Disasters big and small deplete emergency services

Tree falls on a wire in the 8500 block of Springvale Road in Montgomery County. (WTOP/Andrew Mollenbeck)

Dick Uliano, wtop.com

WASHINGTON – Just three weeks into summer and already some emergency services, including the Red Cross, are feeling the stress and fatigue of responding to multiple storms, the long heat wave and other calamities.

“Basically, our volunteers in the national capital region are now going 21 days of continuous response,” says Paul Cardin, director of Emergency Services for the American Red Cross, National Capital Region.

Summer’s first big job for Red Cross disaster teams came June 22 when a storm packing microburst winds severely damaged homes in Prince George’s County, driving families from 15 dwellings in Bladensburg.

Next came the derecho, which killed 6 people in the region and caused extensive power outages for more than one million power customers.

But that’s not all.

The Red Cross also lent a helping hand to 24 families who lost their homes in a Prince William County fire a week ago, and the agency opened a shelter this week for 20 people in Prince George’s County after their homes were flooded.

“Our volunteers have been busy going from one end of the area to the other end of the area helping those in need,” Cardin says.

Severe storms and the recent heat wave have also taxed the resources of other nonprofit agencies.

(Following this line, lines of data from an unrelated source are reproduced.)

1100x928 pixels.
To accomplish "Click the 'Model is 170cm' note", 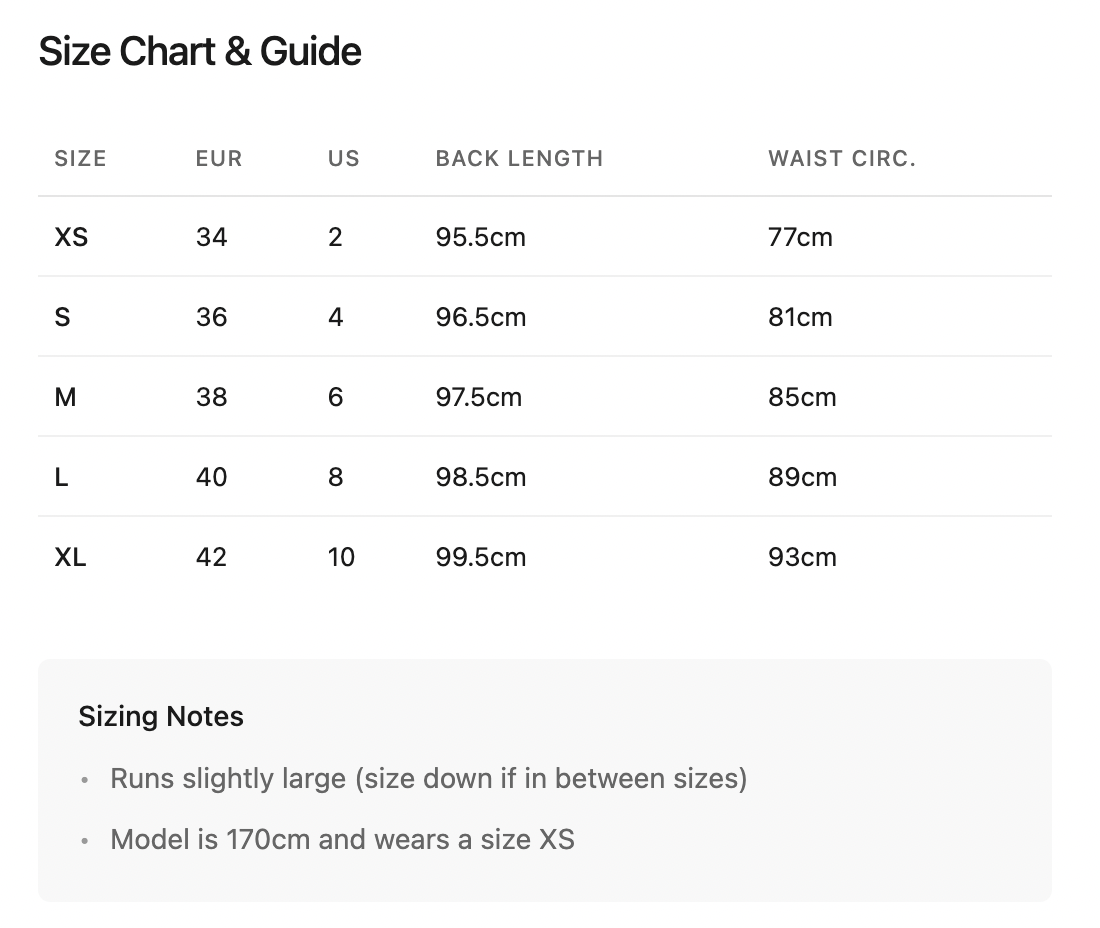I will click(342, 839).
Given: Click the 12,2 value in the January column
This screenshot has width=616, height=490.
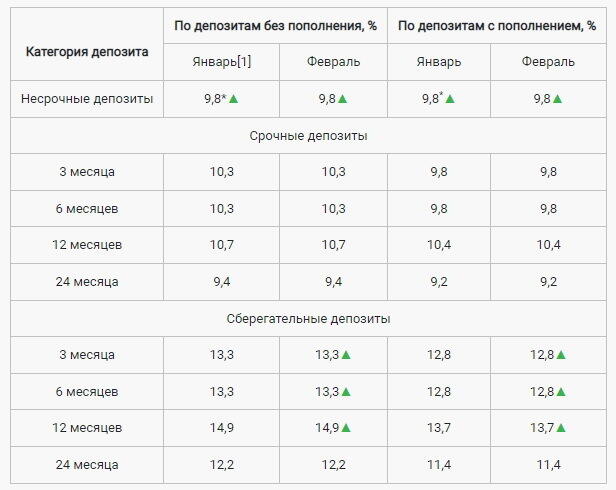Looking at the screenshot, I should click(222, 465).

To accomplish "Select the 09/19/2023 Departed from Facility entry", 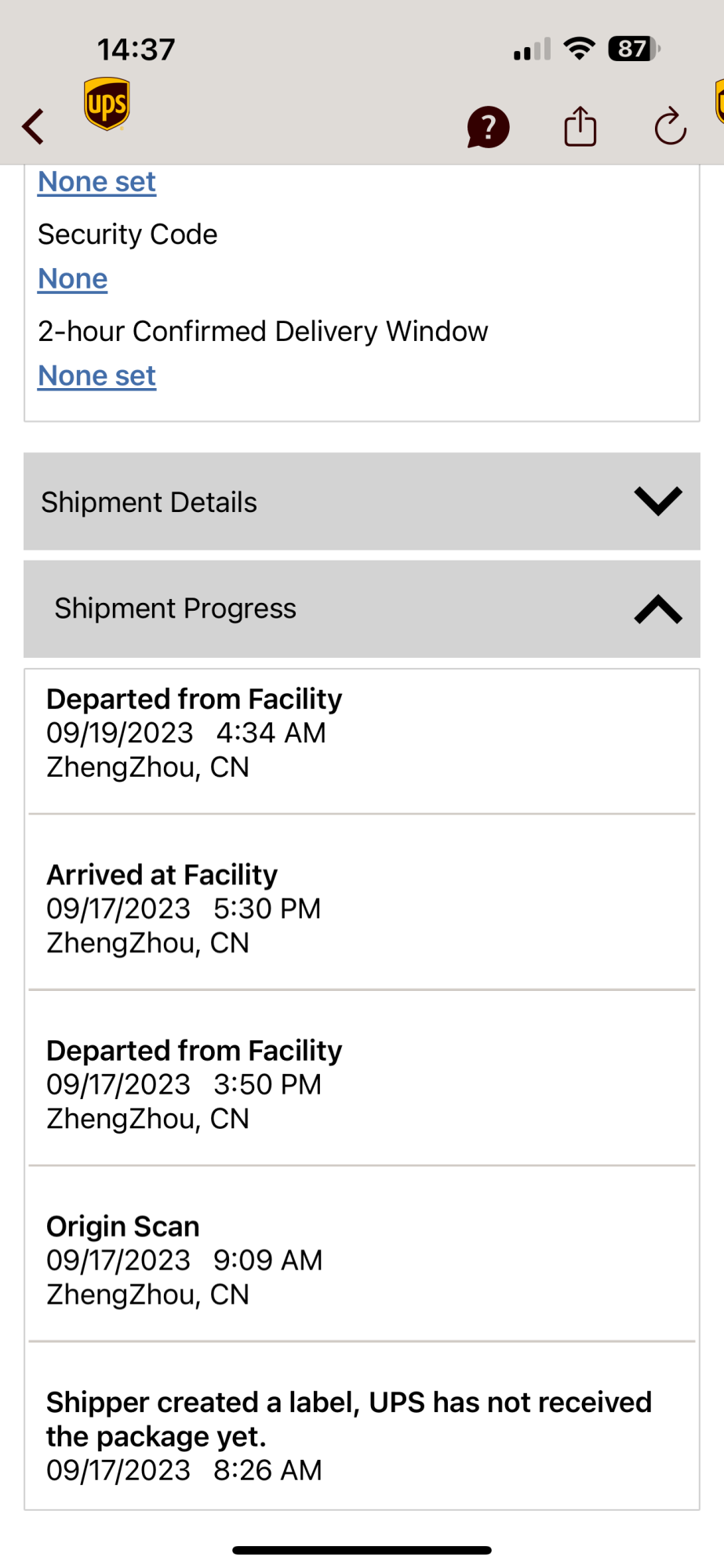I will coord(362,733).
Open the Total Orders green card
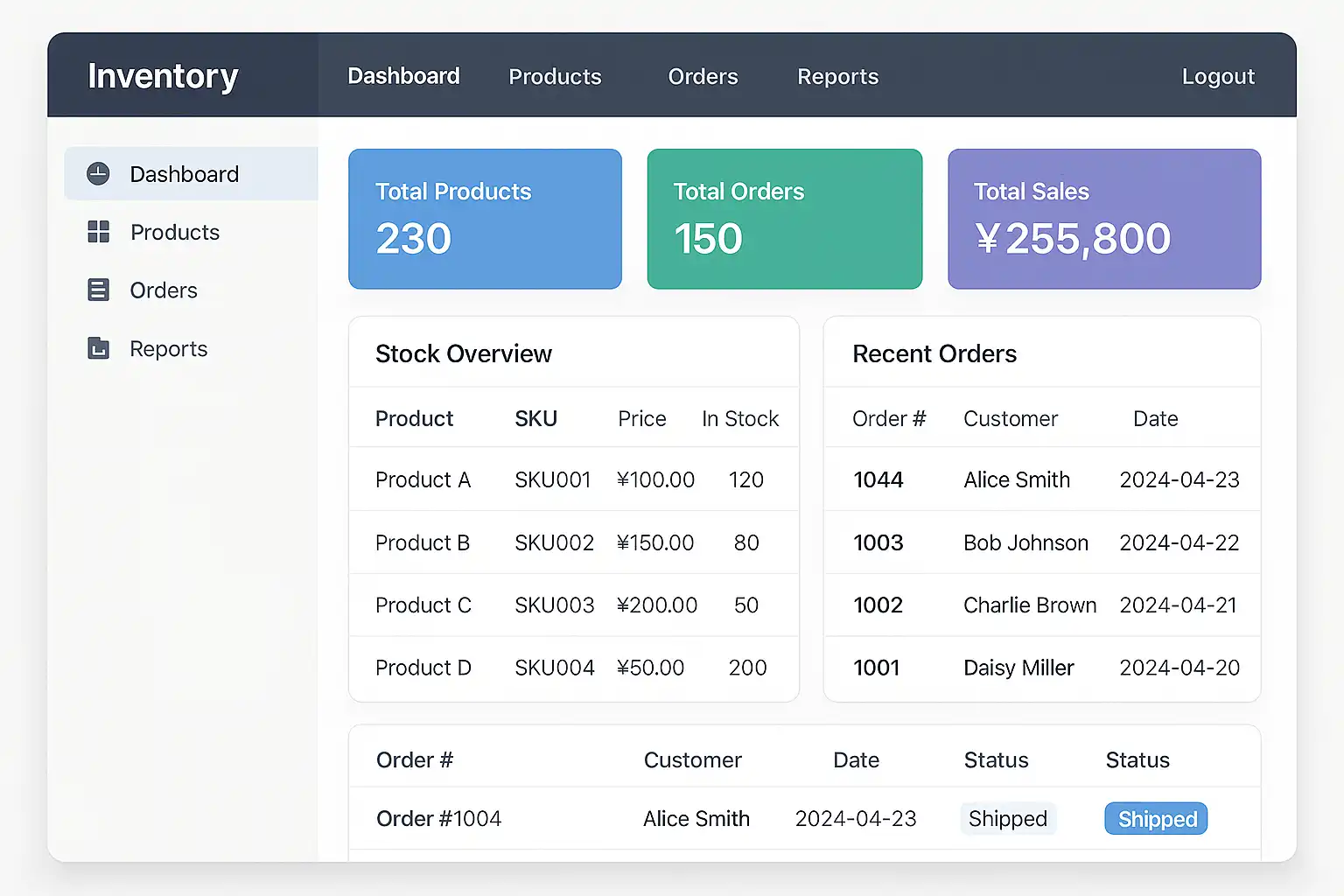 tap(784, 219)

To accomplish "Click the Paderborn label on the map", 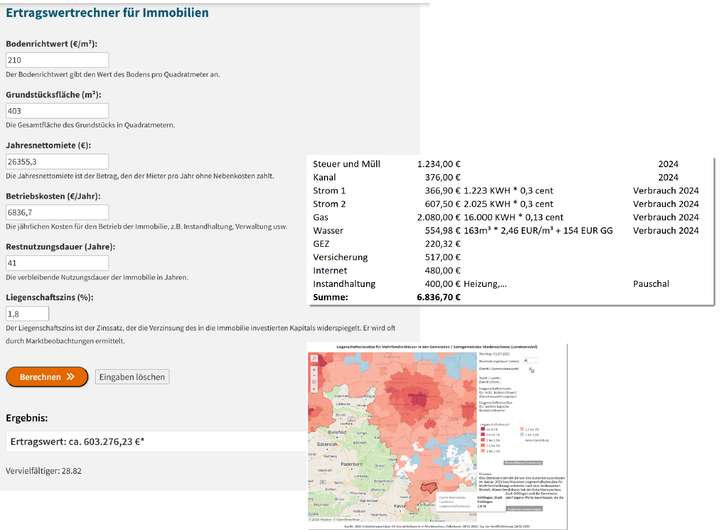I will click(352, 464).
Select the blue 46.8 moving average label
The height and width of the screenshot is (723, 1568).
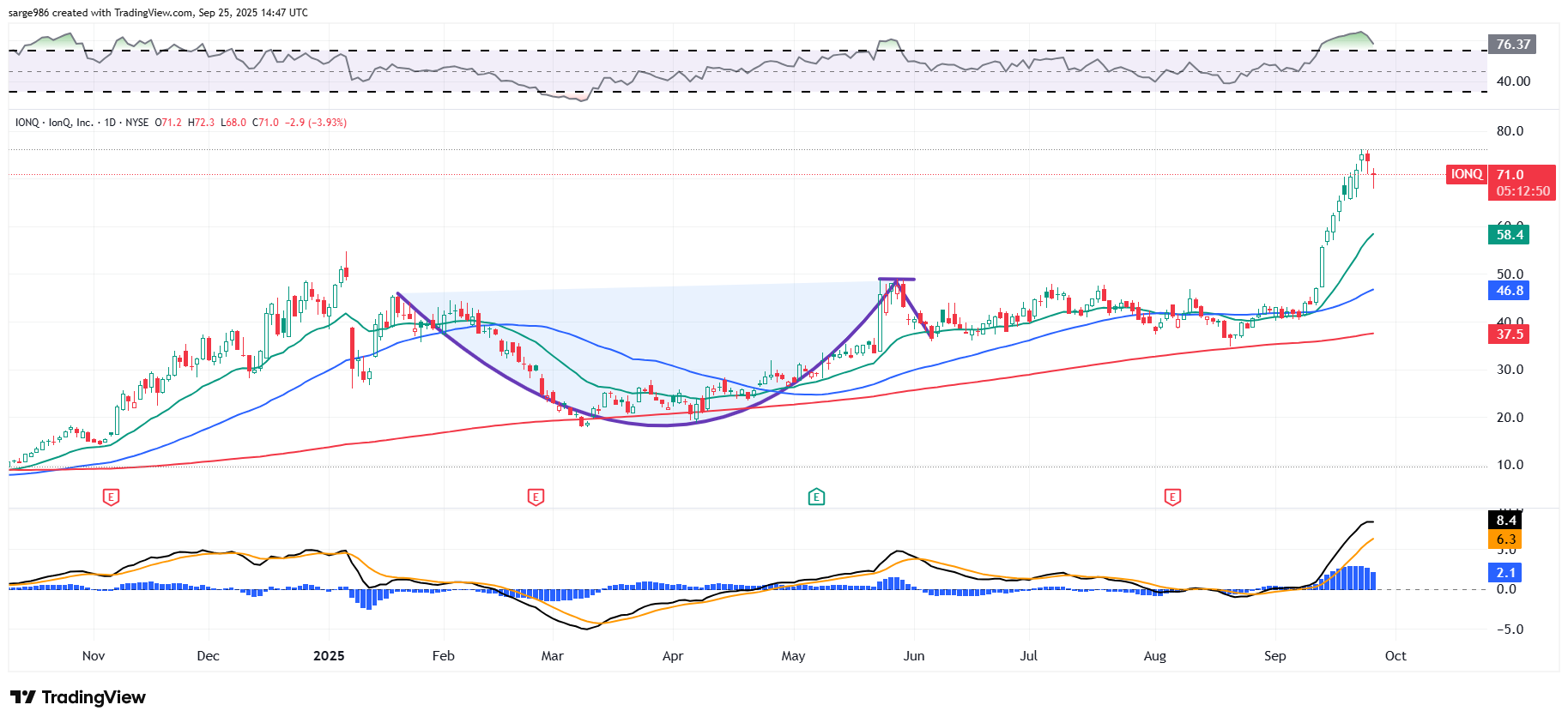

The Fairfax County government points out that shelters and food pantries have been busy supplying food, water and other supplies to those in need. Some of these facilities have depleted their reserves.

The Red Cross and other emergency service providers are asking the community to help replenish supplies after the string of disasters.

“The dollars help us get our volunteers ready,” Cardin says.”Tonight, somewhere in this area, there will be a Red Cross volunteer responding to a house fire, an apartment building fire.”